SuperColey1;38151 said:
Tom
I was wondering if you ever measured your non CO2 setups with this equipment?
Would be interesting to see the ppms that naturally occur rather than be told 0.5ppm by one person, 3ppm from another and 8ppm by yet another. lol (I obviosuly ignore anyone who suggest 28ppm after using the Ph/KH char
)
AC
No, I did not measure a non CO2 tank.
Natural CO2 levels are extremely varied and likely play a huge role.
Dan Canfiled is recently been interested in this topic and has done some work:
Most researchers are doing status quo stuff, but I think looking at CO2 critically helps to put a much better picture about submersed plants in natural system, since nutrients alone, in the water and in the sediment do not correlation to plant distribution, nor does light really either beyond a certain min amount of each.
So CO2 is the one growth parameter left.
http://fishweb.ifas.ufl.edu/BACHMANN/CO2_FL_lakes.pdf
The average lake was about 10 normal atmospheric pCO2.

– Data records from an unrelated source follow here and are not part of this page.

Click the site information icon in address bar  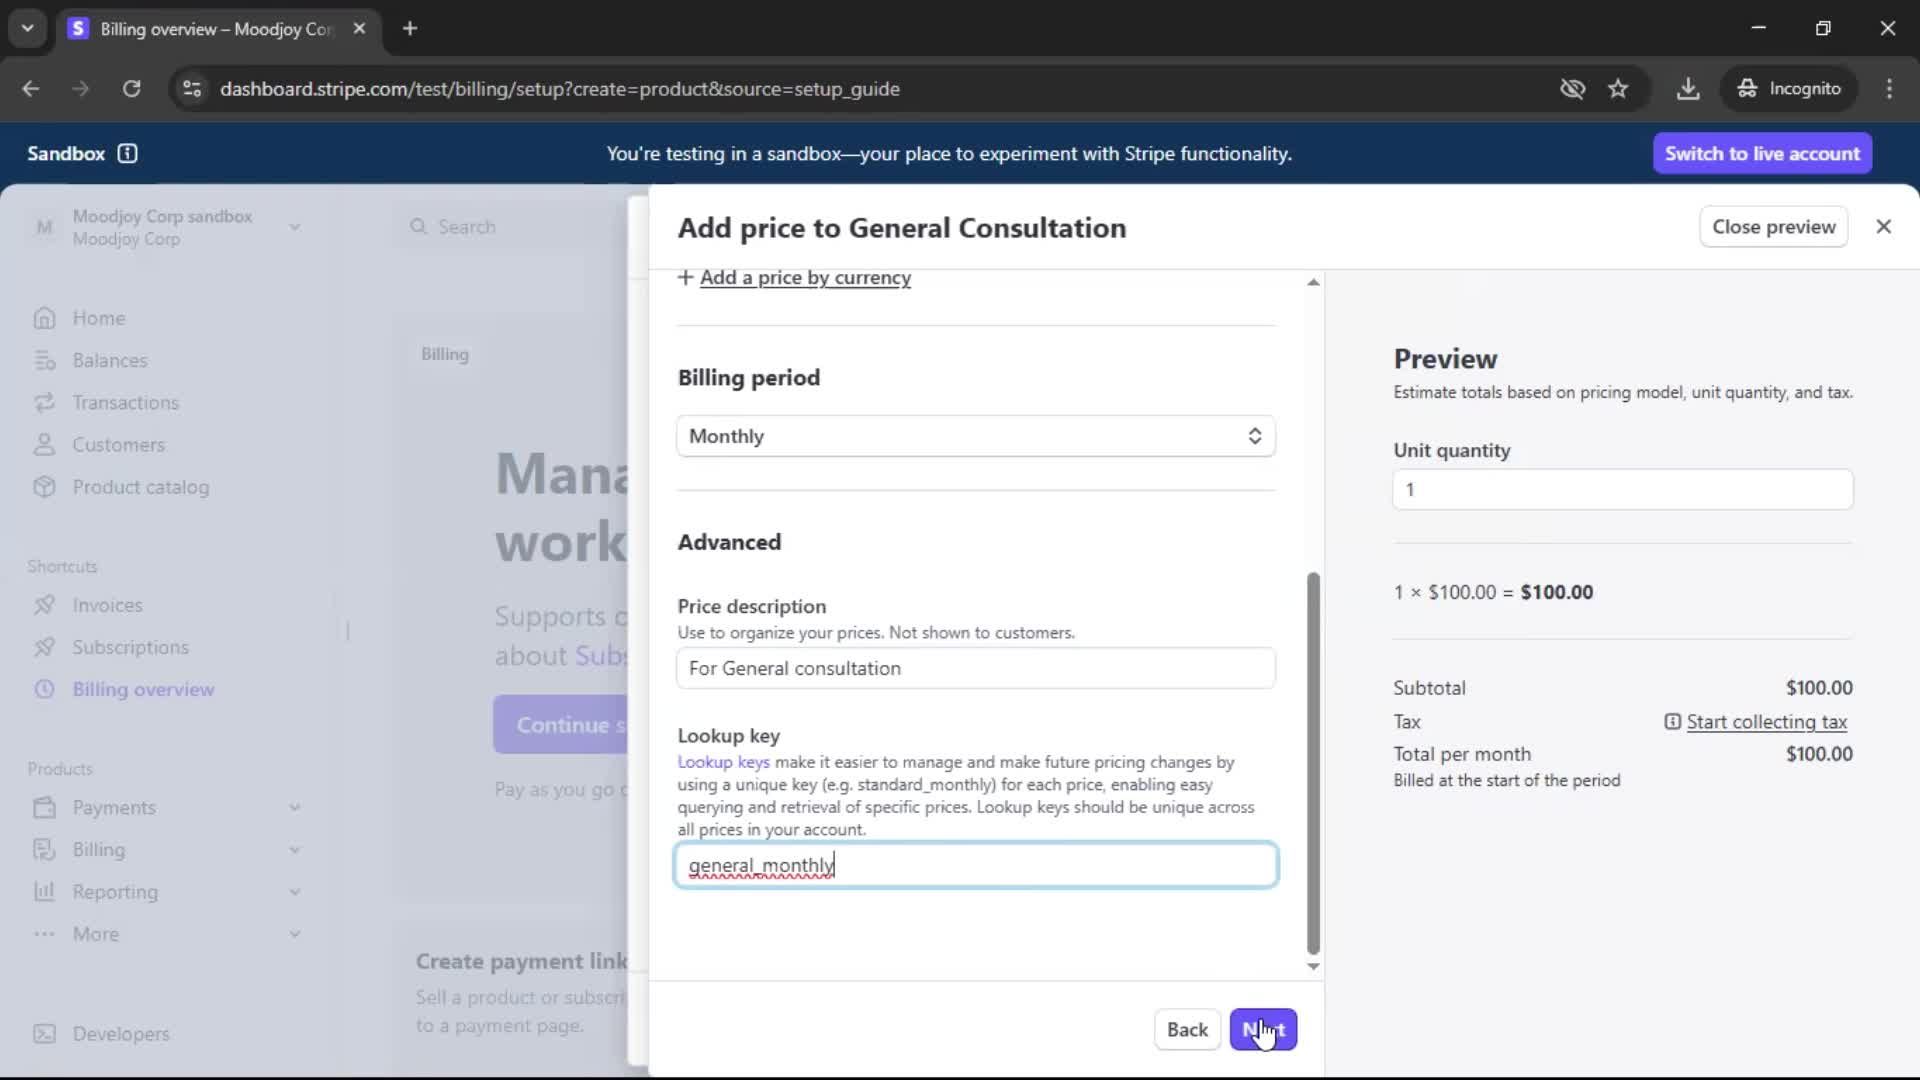(x=192, y=89)
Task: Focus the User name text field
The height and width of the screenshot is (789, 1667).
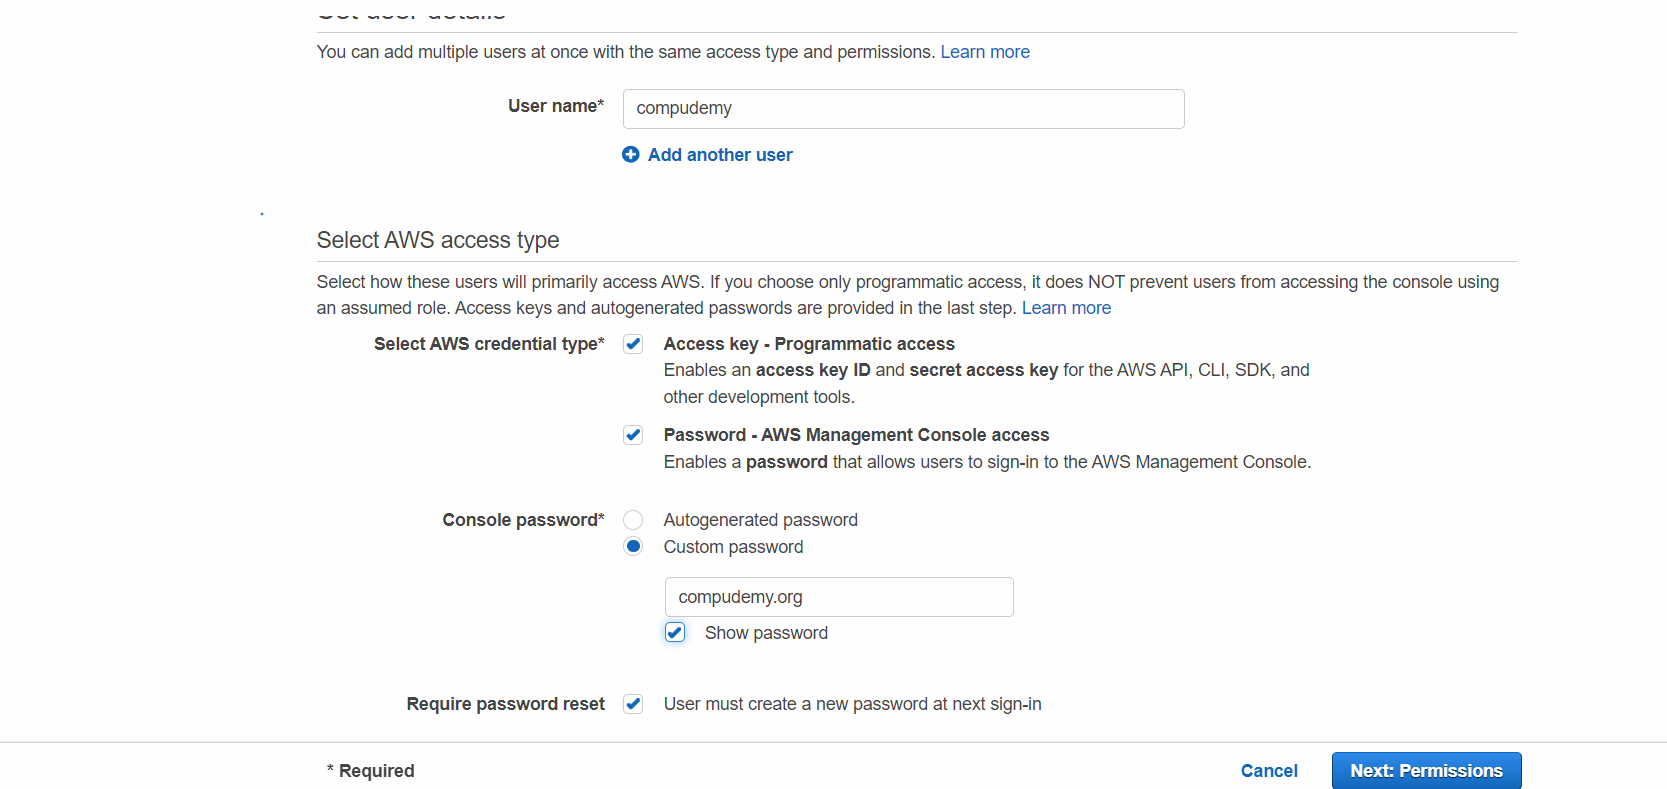Action: coord(903,109)
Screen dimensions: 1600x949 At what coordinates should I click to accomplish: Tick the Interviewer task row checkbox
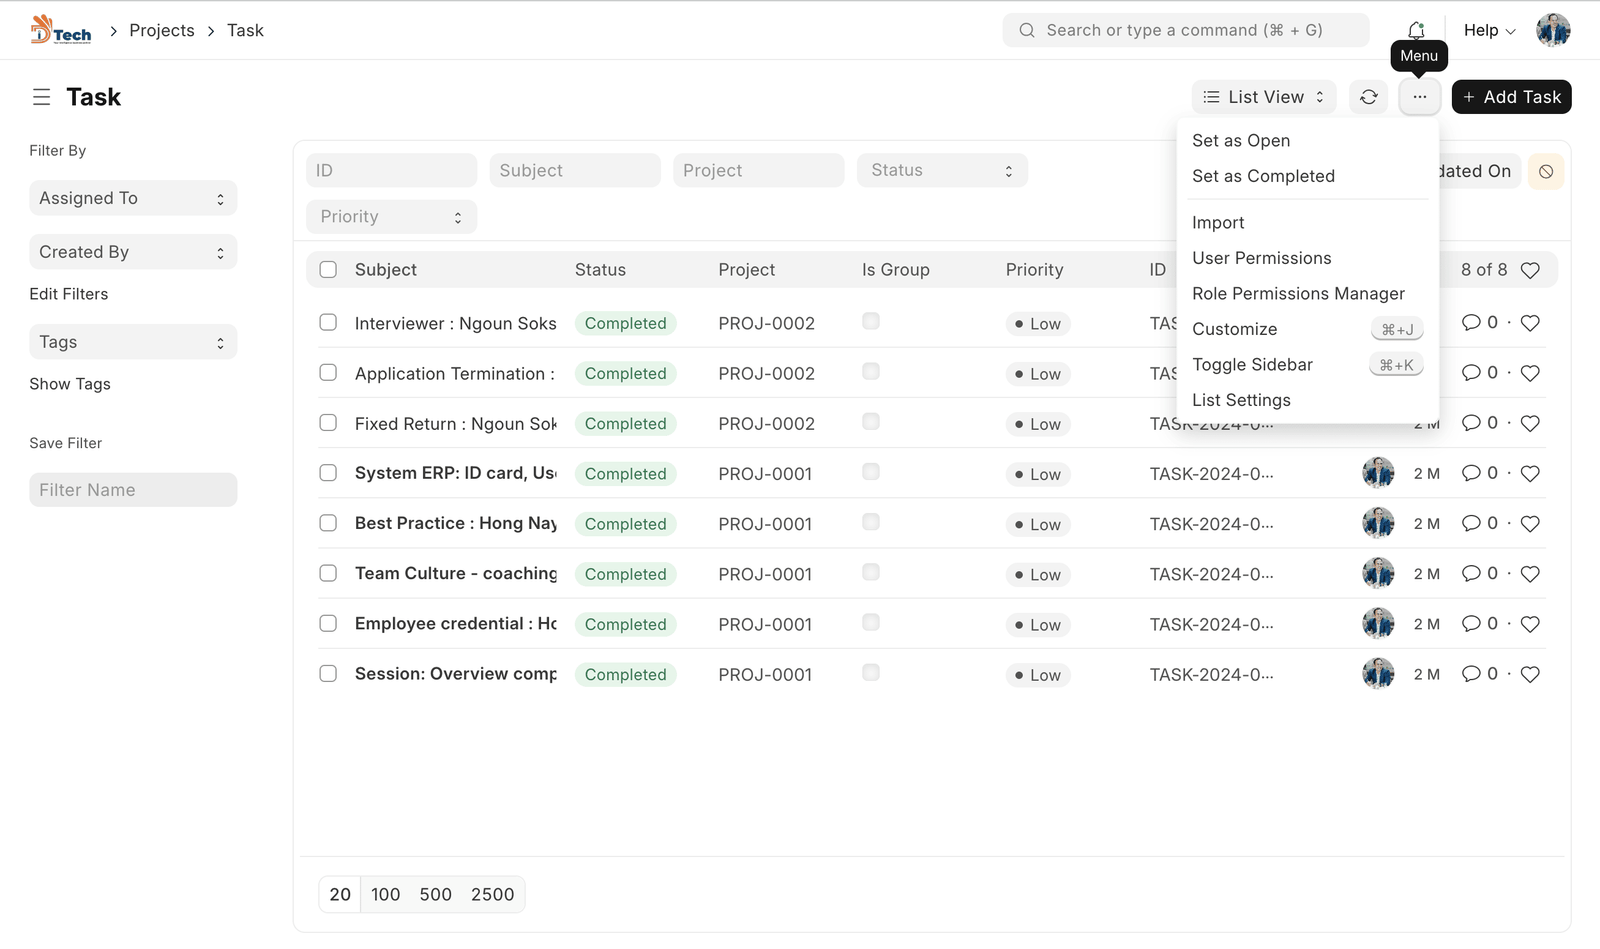click(328, 322)
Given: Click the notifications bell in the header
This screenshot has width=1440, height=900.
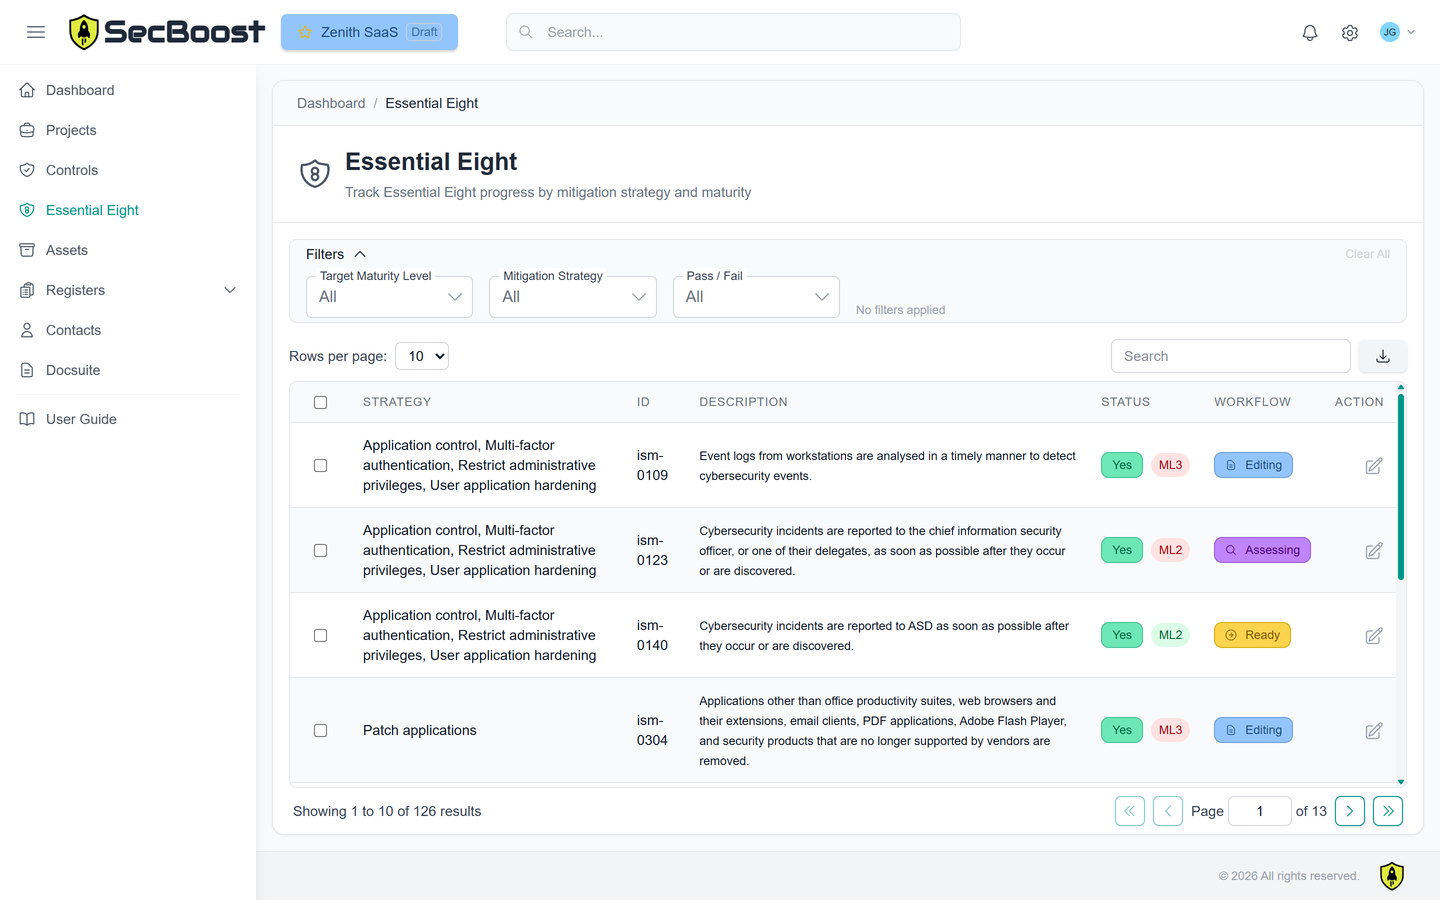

But the range was from 0 to 81,000, quite large.
Other issues; sampling was inadequate.
They took one sample at sometime(?) during the day.
To do this right, you'd need to sample several times during the day and have a day profile for a few/several days each month during the growing season, all year etc. They also did not measure non carbonate alkalinity.
Seems to me, they would better off measuring the degassed gas and use an IR CO2 meter.
This would give good results that measure only CO2.
Once the sample is taken and kept sealed, you have all the time to measure it and it can be added to a sealed chamber for further measurement.